Chances are that you or someone you know has been affected by diabetes. It’s an increasingly common condition—one that approximately 1.3 million people in the U.S. will be diagnosed with this year alone. While it is generally a long-term condition, diabetes can be managed through self-care, nutrition, and medication. Another safe, effective approach to managing diabetes and its symptoms is Chinese Medicine. Traditional Chinese Medicine (TCM) can help promote health and well-being. It can be used safely along with your current medical treatment to provide the best results for you.
Understanding a complex condition
The body gets its energy from food through the process of digestion. Food is broken down into glucose (or sugar) which passes into the bloodstream. Then the glucose is moved into muscle, fat, and liver cells by the hormone insulin, which is produced by the pancreas. However, if you have diabetes, your body either does not produce enough insulin, or doesn’t respond to it properly, and this leads to high levels of sugar in the blood.
Uncontrolled blood-sugar levels can cause serious complications if left untreated, including blindness, heart attack, stroke, kidney failure, amputations, and nerve damage.
There are two main types of diabetes
Type I diabetes: Usually diagnosed during childhood, type I is an autoimmune disease in which the body’s immune system attacks insulin-producing cells. Symptoms usually come on suddenly, and treatment includes daily injections of insulin.
- Increased thirst
- Increased urination
- Increased appetite
- Blurred vision
- Slow-healing infections
- Impotence in men
Type II diabetes: This type accounts for 90-95% of all diabetes cases, and is usually diagnosed during adulthood. Major risk factors include family history, having high blood pressure or high cholesterol and being overweight and sedentary.
Since symptoms may be mild, many people don’t know they have diabetes, which is why it’s important to get tested regularly, especially after age 45. Testing can also detect pre-diabetes, where blood sugar is high, but not yet at diabetic levels. With early detection and treatment, it is far easier to stop the disease from progressing, control your symptoms, and prevent complications. Treatments often include regular blood-sugar monitoring and medications to control blood sugar, as well as diet and exercise.

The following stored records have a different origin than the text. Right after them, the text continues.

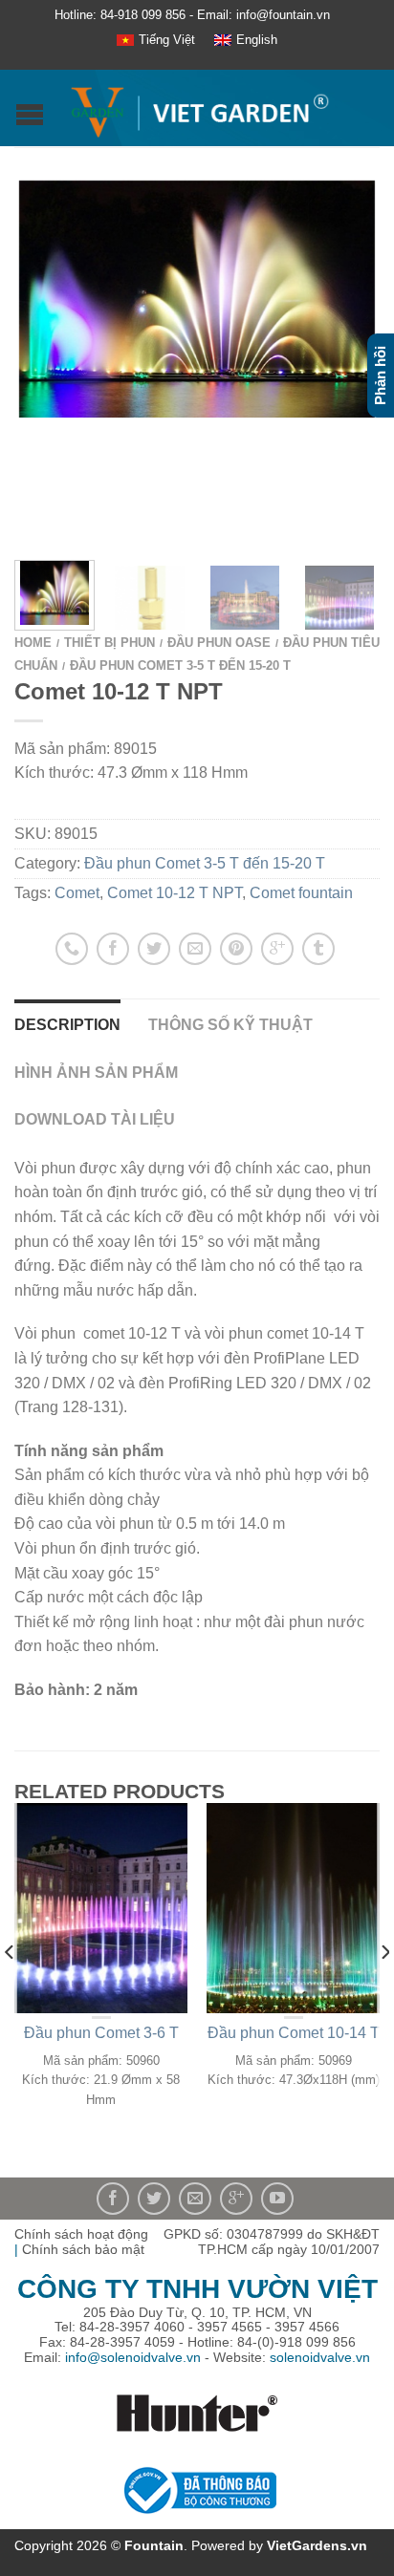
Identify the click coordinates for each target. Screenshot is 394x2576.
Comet (77, 893)
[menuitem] (156, 41)
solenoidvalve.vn (320, 2357)
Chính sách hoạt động (81, 2234)
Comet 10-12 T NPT (174, 893)
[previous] (10, 1990)
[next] (384, 1990)
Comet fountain (301, 893)
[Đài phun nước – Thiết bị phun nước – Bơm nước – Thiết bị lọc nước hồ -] (199, 107)
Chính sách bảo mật (83, 2249)
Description (67, 1025)
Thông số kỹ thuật (230, 1025)
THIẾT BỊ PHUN (109, 642)
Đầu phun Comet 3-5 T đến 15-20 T (180, 665)
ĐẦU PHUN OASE (219, 642)
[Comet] (197, 299)
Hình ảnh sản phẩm (96, 1072)
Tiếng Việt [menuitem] (167, 39)
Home (33, 642)
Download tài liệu (94, 1119)
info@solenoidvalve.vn (133, 2357)
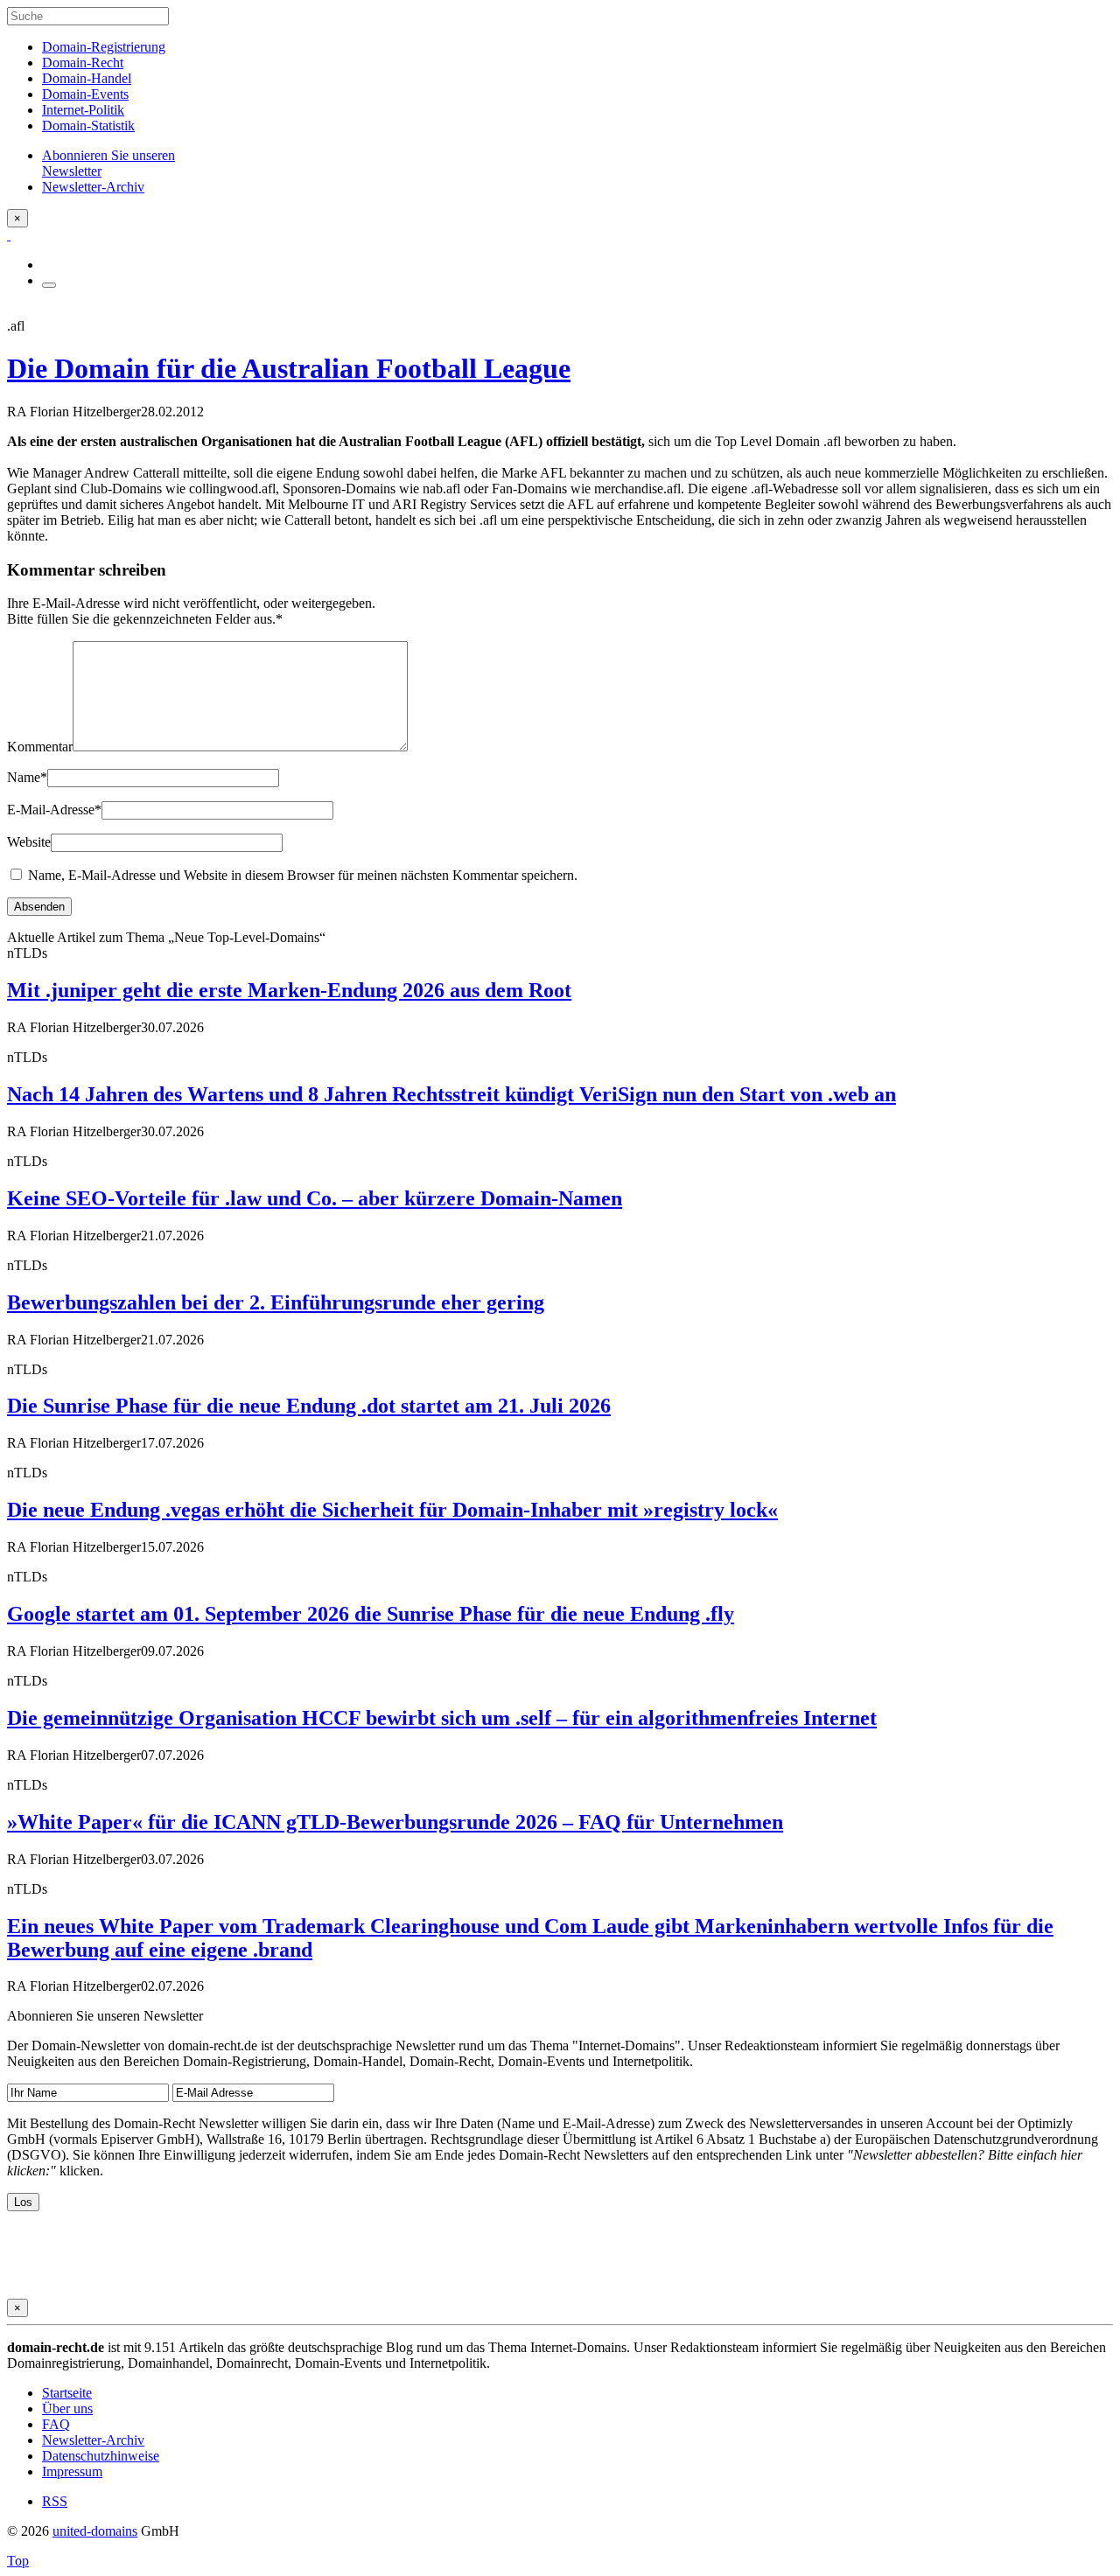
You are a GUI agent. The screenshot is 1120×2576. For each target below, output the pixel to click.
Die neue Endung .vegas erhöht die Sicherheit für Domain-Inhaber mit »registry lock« (392, 1509)
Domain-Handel (86, 78)
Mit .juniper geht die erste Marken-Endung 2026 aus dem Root (289, 990)
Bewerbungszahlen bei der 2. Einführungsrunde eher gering (275, 1302)
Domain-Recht (82, 62)
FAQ (56, 2424)
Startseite (67, 2392)
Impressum (72, 2471)
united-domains (94, 2531)
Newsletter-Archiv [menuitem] (93, 186)
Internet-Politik (83, 109)
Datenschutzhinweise (100, 2455)
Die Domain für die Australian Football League (288, 368)
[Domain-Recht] (8, 234)
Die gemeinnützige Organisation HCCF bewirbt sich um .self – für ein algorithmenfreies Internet (442, 1718)
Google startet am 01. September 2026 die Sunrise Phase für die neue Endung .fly (370, 1613)
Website (29, 841)
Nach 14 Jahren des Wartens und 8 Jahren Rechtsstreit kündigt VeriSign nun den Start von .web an (451, 1094)
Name (27, 777)
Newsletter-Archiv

Diabetes according to Traditional Chinese Medicine (TCM) goes beyond a simple diagnosis of Type I or Type II diabetes.
Below are some of the more common TCM diagnoses that your provider may discover and treat.
- Upper Wasting
- Middle Wasting
- Lower Wasting
- Spleen deficiency
- Liver Qi Stagnation
A natural approach that works
The good news is that certain types of diabetes respond very well to holistic health care choices and lifestyle changes—sometimes even making medications unnecessary.
TCM can help put you on the path to a healthier lifestyle. Since diabetes has an impact on every part of your body, it makes sense to try a therapy that takes a holistic, or whole-body, approach to health.
According to TCM, Qi (pronounced “chee”) is the vital energy that animates the body and protects it from illness. Qi flows through pathways called meridians and provides nourishment to all of the body’s organs and glands. When there is an imbalance or blockage in the flow of Qi, symptoms associated with diabetes may appear.
According to TCM, diabetes is known as “Xiao Ke” or “wasting and thirsting disease”, caused by an imbalance of Qi and Yin. This produces heat which drains and consumes the body’s fluids. That is why symptoms related to heat appear—excessive thirst, irritability, itchy skin, dry mouth and red, swollen gums.
During treatment, fine, specific acupoints along the meridian pathways will be stimulated in order to restore the flow of Qi and nourish Yin. This can ultimately relieve symptoms, improve pancreatic function and control blood sugar levels. Your provider will also work to resolve other imbalances or concerns that may be complicating your condition, and can help with common symptoms such as pain.
In addition to acupoint care, your practitioner may offer recommendations for dietary changes, exercise plans, and herbal remedies.
TCM addresses each patient’s individual needs in eliminating symptoms and potentially reduce the need for medication. The best approach to controlling your diabetes is to work with a team of health care providers who can address the many aspects of diabetes. Including an Chinese medicine provider to your team—and working together to manage your diabetes—can have lasting benefits and help you live a healthy, active life.
Choate, C. Diabetes Mellitus From Western and TCM Perspectives. Accessed 2/10/2007.
Diabetes. U.S. National Library of Medicine Medical Encyclopedia. 2/8/2007.
Diabetes Overview and Facts. WebMD. Accessed 6/9/2007.
Treating Diabetes with Acupuncture and Chinese Medicine. Acufinder.com. Accessed 6/4/2007.